Will the Illinois Senator represent a real change? Obama’s reference to a new version of FDR’s New Deal to rescue America from the present, scary recession might bring bad luck. In fact, economically speaking, the New Deal can be considered a near failure. According to a recent study by Cato Institute’s researcher Jim Powell (FDR’s Folly: How Roosevelt and His New Deal Prolonged the Great Depression, New York: Crown Forum, 2003), and especially according to Professor Keynes (Lord John M. Keynes visited FDR in 1934 during the first phase of his plan, and subsequently wrote a caustic open-ed in the NYT explaining to readers, and implicitly to Roosevelt, the 2-tempo policy: “First the economic recovery, then the social reforms”). This plan delayed the full recovery of the US economy from the Great Depression by approximately 7 years. In fact, the end was only really brought about by WW II, and the war economy’s surpluses. Industrial and economic recovery was reached through bombs, planes, guns and credits.

However, Obama could be a new version, mutatis mutandis, of the diplomat, author, and political and economic analyst, Lawrence Dennis. Dennis, an Exeter and Harvard alumnus was a métisse who passed for white and never revealed his African roots until his mid-sixties. After writing important and revealing books following each FDR’s presidential campaign (Is Capitalism Doomed?, The Coming American Fascism, and The Dynamics of War and Revolution) and facing a trial for sedition in 1944, he relegated himself to a very small periodical publication (the Weekly Foreign Letter and the Appeal to Reason). and a mediocre life. Once a famous commentator and panelist in university conferences and radio programs, because of the 1944 Great Sedition Trial, he was reduced to oblivion, notwithstanding Time’s definition of him as “US fascism’s no. 1 intellectual” (Time Magazine, May 1, 1944).

Nowadays, his ideas on the looming American Fascism might become of interest, because of Obama’s state intervention programs to salvage the national economy, and limit the US interventionism around the world. Obama’s future foreign policy, could, at best, choose the multilateralism option, at worst that of isolationism.
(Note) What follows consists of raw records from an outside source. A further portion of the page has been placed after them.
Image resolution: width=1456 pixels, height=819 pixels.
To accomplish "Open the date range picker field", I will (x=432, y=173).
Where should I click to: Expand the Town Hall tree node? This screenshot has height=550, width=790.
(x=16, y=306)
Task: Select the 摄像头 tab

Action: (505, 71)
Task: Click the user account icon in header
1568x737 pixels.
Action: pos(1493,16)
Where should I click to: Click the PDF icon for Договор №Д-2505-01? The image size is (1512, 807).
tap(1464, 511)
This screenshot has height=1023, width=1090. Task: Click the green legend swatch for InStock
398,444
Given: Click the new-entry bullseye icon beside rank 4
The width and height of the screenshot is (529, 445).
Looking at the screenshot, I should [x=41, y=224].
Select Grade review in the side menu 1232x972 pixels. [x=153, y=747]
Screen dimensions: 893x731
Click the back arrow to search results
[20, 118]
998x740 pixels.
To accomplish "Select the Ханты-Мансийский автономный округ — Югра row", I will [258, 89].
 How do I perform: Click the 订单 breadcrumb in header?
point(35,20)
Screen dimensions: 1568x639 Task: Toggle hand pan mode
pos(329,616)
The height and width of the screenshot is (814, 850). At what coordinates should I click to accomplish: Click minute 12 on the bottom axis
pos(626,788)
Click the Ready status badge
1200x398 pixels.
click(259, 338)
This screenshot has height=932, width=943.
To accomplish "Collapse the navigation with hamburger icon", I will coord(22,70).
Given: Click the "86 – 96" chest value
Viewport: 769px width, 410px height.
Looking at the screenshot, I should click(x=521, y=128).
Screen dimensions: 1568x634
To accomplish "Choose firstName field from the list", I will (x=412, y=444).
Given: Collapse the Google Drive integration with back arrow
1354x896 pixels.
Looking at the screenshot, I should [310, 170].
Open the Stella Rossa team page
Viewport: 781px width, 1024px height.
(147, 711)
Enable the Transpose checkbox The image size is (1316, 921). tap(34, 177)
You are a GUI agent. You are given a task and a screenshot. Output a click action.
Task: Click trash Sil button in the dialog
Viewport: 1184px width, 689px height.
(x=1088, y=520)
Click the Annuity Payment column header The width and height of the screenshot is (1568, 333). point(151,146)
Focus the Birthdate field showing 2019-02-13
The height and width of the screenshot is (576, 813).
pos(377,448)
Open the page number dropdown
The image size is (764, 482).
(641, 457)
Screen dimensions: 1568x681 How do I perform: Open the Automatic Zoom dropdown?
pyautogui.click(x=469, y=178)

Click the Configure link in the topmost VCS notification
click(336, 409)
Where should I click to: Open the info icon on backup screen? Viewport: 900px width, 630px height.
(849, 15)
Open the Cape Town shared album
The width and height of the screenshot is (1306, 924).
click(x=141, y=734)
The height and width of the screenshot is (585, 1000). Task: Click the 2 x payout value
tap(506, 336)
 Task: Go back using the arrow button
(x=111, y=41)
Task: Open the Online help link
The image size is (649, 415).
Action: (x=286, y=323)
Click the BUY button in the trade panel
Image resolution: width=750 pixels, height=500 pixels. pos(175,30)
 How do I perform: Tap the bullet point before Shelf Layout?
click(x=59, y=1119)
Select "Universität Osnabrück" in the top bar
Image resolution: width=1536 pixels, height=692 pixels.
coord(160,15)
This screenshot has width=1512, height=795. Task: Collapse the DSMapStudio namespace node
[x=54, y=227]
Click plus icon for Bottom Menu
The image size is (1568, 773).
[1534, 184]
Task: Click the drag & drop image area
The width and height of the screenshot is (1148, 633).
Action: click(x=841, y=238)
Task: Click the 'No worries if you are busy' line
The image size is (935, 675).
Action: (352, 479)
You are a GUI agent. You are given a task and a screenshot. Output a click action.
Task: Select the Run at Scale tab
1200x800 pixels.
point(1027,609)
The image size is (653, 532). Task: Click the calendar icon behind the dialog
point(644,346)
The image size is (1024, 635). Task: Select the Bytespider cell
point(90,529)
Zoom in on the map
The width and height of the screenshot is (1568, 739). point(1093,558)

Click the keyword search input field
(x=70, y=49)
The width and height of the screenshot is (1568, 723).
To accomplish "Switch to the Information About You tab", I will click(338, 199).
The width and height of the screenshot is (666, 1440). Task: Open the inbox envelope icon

The American Third or Lib-Lab Way of a “concerto” of forces among capital, the work force, the middle class, the Federal Government, and citizens, could be the solution. Dennis, inspired by Fascist corporatism, talked and wrote about it seventy years ago. Is Obama taking the baton from this man? No US newspaper dares to make such a comparison because of the “Fascist stigma.” Yet, it might be possible that this man of destiny will revolutionize his country politics and give new hope to his fellow citizens. Yes, he can.